Wednesday, July 01, 2009

Gene Expression from A-Z

I was playing with the data from an early RNA-Seq paper just to have a general idea of what such data looks like and to check out some favorite genes. It was also an exercise in learning the latest Spotfire -- I had Spotfire back at MLNM but it's been over 2 years and a completely new interface was rolled out.

An easy way to find favorite genes was and compare across the three tissues (brain, liver, muscle) is to set up a trellis plot with expression as the y-axis and the gene name as the x-axis, and then use the filtering tools to find my genes. Of course, it's hard to avoid looking at the overall plot -- and picking out some fortuitous patterns.

What immediately jumps out are the three semi-blank vertical zones (on the original you can spot a fourth very thin one convincingly in the original; it's vaguely there in the PNG shown here). What are these? Take a guess before reading below.

The big one are all genes starting with "Olf" -- the olfactory receptors. This is a large subfamily of type I G-protein coupled receptors (GPCRs) whose discovery netted a Nobel Prize. In general, these are expressed solely in the olfactory epithelium, but a little more on that later.

The thin line to the left of it has genes starting with Mirn -- micrornas, which this particularly sequencing effort wasn't very tuned for. The next one to the left has genes starting with Ig -- immunoglobulin genes. Since B-cells are not one of the samples, low expression there is no shocker. The very thin line to the right of the Olf cluster which you might not see all start with Vr1 -- the vomeronasal receptors, another bit of specialized GPCRs involved in pheromone recognition.

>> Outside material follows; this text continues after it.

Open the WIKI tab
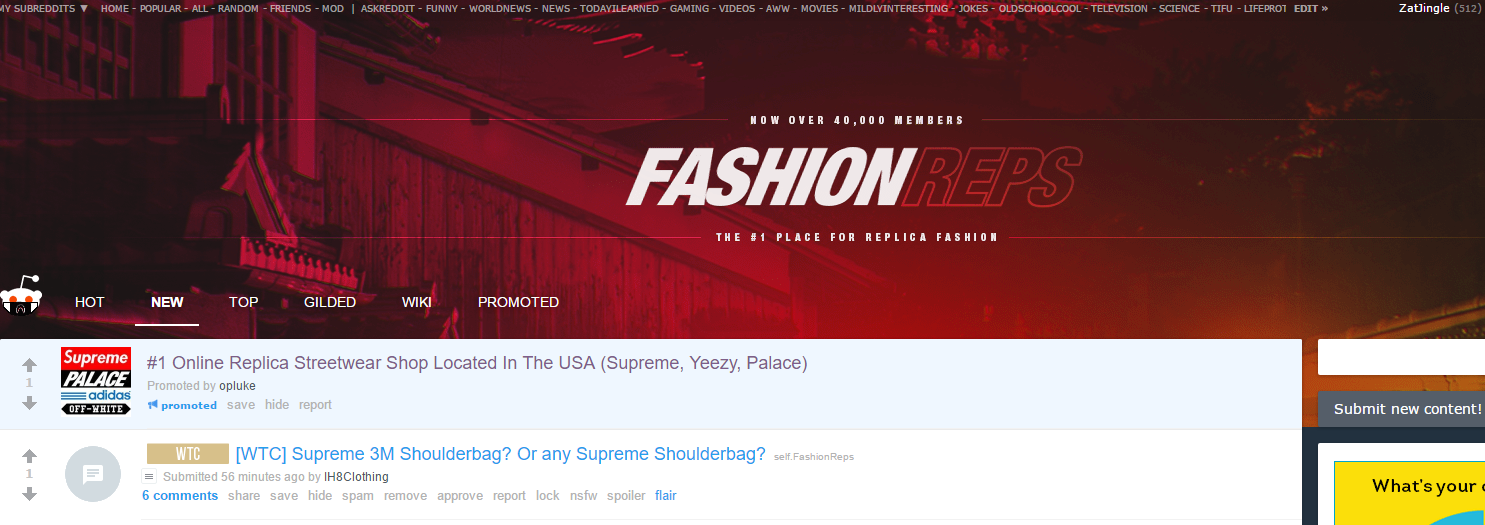The width and height of the screenshot is (1485, 525). tap(416, 302)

Of course, especially having an interactive display, you can find other patterns. A block of genes starting with Mrp have very similar, high expressions in all three tissues -- the mitochondrial ribosomal proteins. A clump enriched for names starting with Psm shows a similar pattern -- the proteasome subunits.

I don't recommend spending a lot of time doing this analysis -- the visual cortex is too good at picking up patterns & clearly gene names were not picked to make this a great way to find biology. But it is mildly fascinating.

One further note. While the Olf cluster has a lot of low expression, it isn't devoid of expression (below; ignore the sides as I'm still learning how to quite get the boundaries set precisely in SF). Furthermore, some of the same genes are seen in all three samples. Now, this could be erroneous due to improper fragment mapping or some other transcriptionally active gene that overlaps these, but I think we should also be open to the idea that some of the olfactory receptors may have been co-opted for other purposes. After all, if there is a battery of diverse proteins with a spectacular range and sensitivity for different compounds, why wouldn't some be used for something other than exploring the environment?